Microbiologist Kimberly Halsey was awarded $10,000 to examine the potential for real-time, automated volatile organic compound (VOC) detection as early-warning signals of toxic harmful algal blooms (HABs) in freshwater and marine ecosystems. HABs are increasing in intensity and severity due to climate change and nutrient loading from agriculture and other human-related activities. Some HABs can become toxic to humans and animals. Halsey will use data integration to merge aquatic microbiome data with environmental properties and VOC signatures to identify determinants and trajectory of the annual toxic HAB at Upper Klamath Lake, Oregon.

Physicist David Roundy was also awarded $10,000 to develop new flat histogram Monte Carlo molecular simulation methods to accelerate the discovery of metal-organic frameworks (MOFs) for applications in storing and separating gases. MOFs are crystalline materials that harbor nano-sized pores that have the potential to be used in a variety of clean energy applications, from hydrogen and natural gas storage to capturing carbon dioxide from coal-fired power plant flues. His study aims to enable scientists to accurately predict the absorption properties of hundreds of thousands of MOFs and accelerate the rate of MOF discovery for clean energy applications.

In addition, chemistry professors Kyriakos Stylianou and May Nyman, along with Todd Miller from the Advanced Technology and Manufacturing Institute (ATAMI), received $30,000 from the Betty Wang Discovery Fund to purchase a microwave reactor to integrate on the continuous flow reactor to accelerate the discovery and production of inorganic materials like MOFs. The Betty Wang Discovery Fund supports equipment acquisitions and laboratory infrastructure improvements to advance fundamental discoveries in science. Microwave heating has recently emerged as a powerful method for the preparation of inorganic materials at the laboratory scale, reducing synthesis time down to a few minutes without affecting the product quality or reaction yield. The new machinery will allow the team to investigate the potential of new MOFs to capture carbon in laboratory and industrial applications.

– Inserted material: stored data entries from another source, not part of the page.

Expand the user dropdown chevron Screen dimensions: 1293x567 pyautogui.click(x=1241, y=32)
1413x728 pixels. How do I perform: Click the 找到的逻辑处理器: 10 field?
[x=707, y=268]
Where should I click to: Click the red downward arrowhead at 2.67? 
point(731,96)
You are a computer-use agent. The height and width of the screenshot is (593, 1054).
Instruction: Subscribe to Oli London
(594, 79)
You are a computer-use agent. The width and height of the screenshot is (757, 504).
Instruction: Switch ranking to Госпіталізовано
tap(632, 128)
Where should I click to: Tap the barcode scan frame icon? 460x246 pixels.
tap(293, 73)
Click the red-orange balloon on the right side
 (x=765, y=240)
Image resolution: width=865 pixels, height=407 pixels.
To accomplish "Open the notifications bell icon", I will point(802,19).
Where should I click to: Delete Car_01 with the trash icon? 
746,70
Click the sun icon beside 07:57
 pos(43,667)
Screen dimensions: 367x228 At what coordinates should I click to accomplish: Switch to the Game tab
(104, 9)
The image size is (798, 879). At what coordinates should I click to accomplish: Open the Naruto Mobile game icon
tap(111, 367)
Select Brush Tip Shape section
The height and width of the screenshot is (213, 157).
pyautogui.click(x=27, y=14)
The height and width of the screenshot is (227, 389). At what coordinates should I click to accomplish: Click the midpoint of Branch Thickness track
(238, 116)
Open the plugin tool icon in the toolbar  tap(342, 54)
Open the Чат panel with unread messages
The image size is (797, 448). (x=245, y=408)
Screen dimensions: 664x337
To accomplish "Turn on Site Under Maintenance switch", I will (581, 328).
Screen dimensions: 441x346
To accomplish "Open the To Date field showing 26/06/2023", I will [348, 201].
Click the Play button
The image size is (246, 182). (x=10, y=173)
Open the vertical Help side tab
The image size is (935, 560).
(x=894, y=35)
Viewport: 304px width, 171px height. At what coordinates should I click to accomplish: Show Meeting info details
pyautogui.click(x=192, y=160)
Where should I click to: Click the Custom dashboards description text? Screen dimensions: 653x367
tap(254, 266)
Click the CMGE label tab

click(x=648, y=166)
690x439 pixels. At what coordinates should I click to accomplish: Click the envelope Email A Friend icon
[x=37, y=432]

The projects will run for one year, ending next February 2021.The SciRIS program provides funding in three stages for high impact collaborative proposals that build teams, pursue fundamental discoveries and create societal impact. The awards range from $10,000 to $125,000 for various stages of the program and are supported in part by generous alumni and friends, and grants from the U.S. Department of Defense and National Institutes of Health.